JPH10252743A - Rubber roller - Google Patents

Abstract

(57) [Summary] [PROBLEMS] To combine the high abrasion resistance of urethane rubber and the high releasability (high non-adhesiveness) of silicone rubber, and to reduce the friction coefficient due to the change with time. Provide rubber roller. SOLUTION: The rubber roller of the present invention is composed of a foamed blend rubber containing urethane rubber and silicone rubber as main components.

Description

DETAILED DESCRIPTION OF THE INVENTION

[0001]

BACKGROUND OF THE INVENTION 1. Field of the Invention The present invention relates to a rubber roller for transporting a medium used in industrial machines, especially OA equipment.

[0002]

2. Description of the Related Art A rubber roller is mounted inside an industrial machine, and is widely used as a part for conveying paper and cloth. Printers used in rotary presses and word processors,
Rubber rollers of various shapes and materials are used in copiers, automatic teller machines (ATMs) installed in banks and post offices, and the like.

[0003] The required characteristics of the rubber transfer rollers used in these machines can be summarized in the following three points. 1) Satisfy the initial required characteristics. 2) Even if the device is used for a long time, the device cannot be used due to a change in the characteristics of the rubber roller (long life of the rubber roller). 3) Inexpensive molding into the used shape (low cost of the rubber roller).

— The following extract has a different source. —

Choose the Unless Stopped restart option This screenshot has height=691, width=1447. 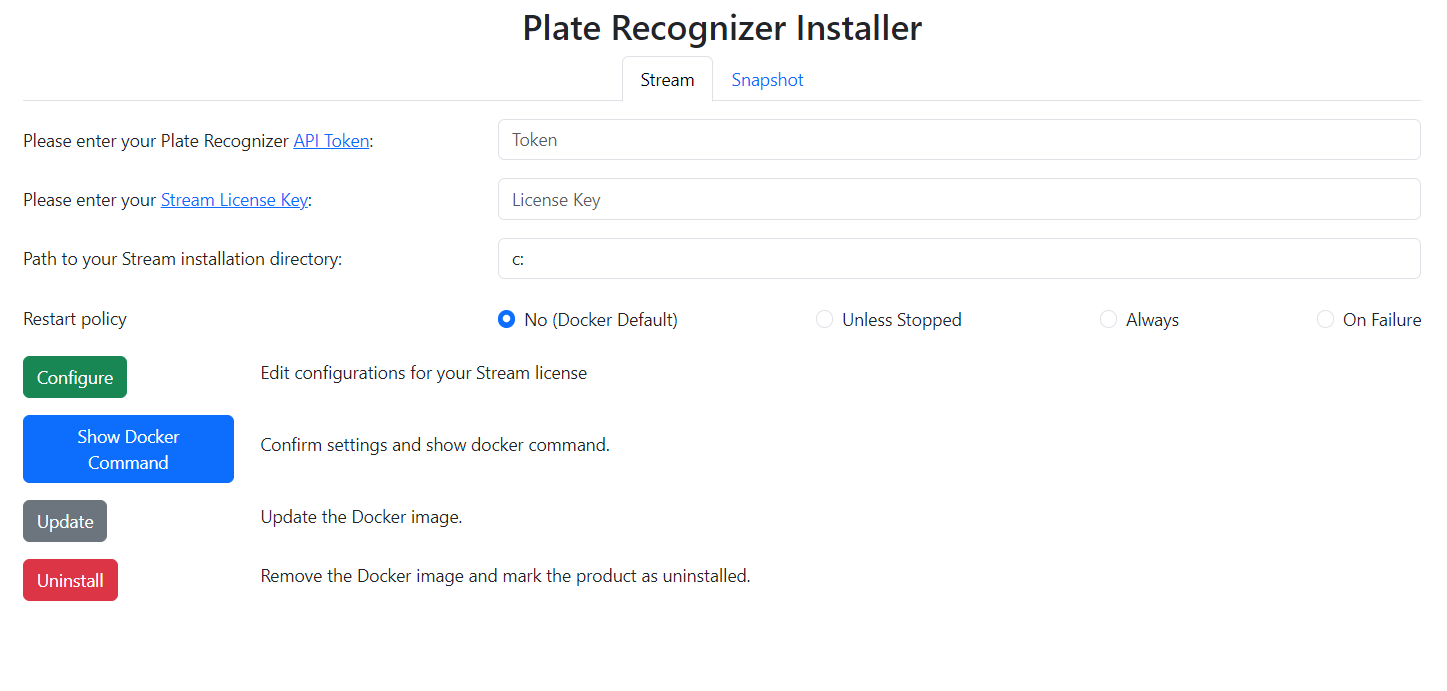pos(825,320)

Among the main required characteristics, the following factors can be cited as factors that affect the longevity of the rubber roller in 2). B) Due to external factors (environmental factors) such as operating temperature, humidity, ozone, etc., the rubber becomes viscous, dries or cracks, and the rubber material deteriorates with time. B) Due to the mechanical pressure on the rubber roller, the outer diameter of the rubber roller changes with use (the compression set characteristic is involved). C) The rubber is worn by contact friction with a transport medium (paper, ribbon, bill, etc.), and the outer diameter changes. D) Ink printed on the transport medium, oil attached to the transport medium, or the like adheres to the surface of the rubber roller as the transport medium is transported, thereby deteriorating the material of the rubber roller. E) Ink or oil adhering to the surface of the rubber roller lowers the friction coefficient of the rubber roller, causing a slip phenomenon with the medium, preventing normal conveyance. F) In addition, it has rubber elasticity even at a low temperature of about −10 ° C. as at room temperature.

On the other hand, the low cost of the rubber roller is dealt with by using an inexpensive raw material or devising the shape of the rubber roller to simplify the molding process.

[0006] Now, in the current commercially available apparatus, the above-mentioned a)
There is no satisfactory rubber roller that can cope with the factors (1) to (4), and when the transport performance is deteriorated, it is usual to replace the rubber roller with a new rubber roller. However, if the transport performance deteriorates early, the frequency of replacement is increased, and the user of the apparatus desires to extend the life of the transport performance. Further, in the case of a rubber roller mounted on a part where replacement work is difficult, it is desired that deterioration of the rubber roller does not determine the life of the apparatus.

As a technique for satisfying such a demand, a technique described in Japanese Patent Application Laid-Open No. 7-243436 has already been proposed. According to this, use of a blend rubber of urethane rubber and silicone rubber is mentioned as a material of the rubber. The technique described in this publication satisfies the above requirement by combining the high abrasion resistance of urethane rubber and the high mold release property (that is, high non-adhesion) of silicone rubber.

[0008] However, this technique may be inappropriately applied to a conveying device that requires a high friction coefficient for the rubber roller. That is, in order to achieve a high coefficient of friction, the rubber hardness must be low, but urethane rubber with low rubber hardness is susceptible to hydrolysis and degradation when exposed to high temperature and humidity conditions, Low wear. If the mixing ratio of silicone rubber is increased to cope with this, deterioration under high temperature and humidity conditions is unlikely to occur, but abrasion resistance remains low. Furthermore, it has been found that in a roller using a blend rubber of urethane rubber and silicone rubber, the coefficient of friction tends to decrease over time.

[0009]

The present invention combines the high abrasion resistance of urethane rubber and the high releasability (high non-adhesiveness) of silicone rubber, and at the same time, reduces the friction coefficient due to changes over time. An object of the present invention is to provide a rubber roller having low durability.

[0010]

The rubber roller according to the present invention comprises:
It is characterized by being composed of a foamed blend rubber containing urethane rubber and silicone rubber as main components.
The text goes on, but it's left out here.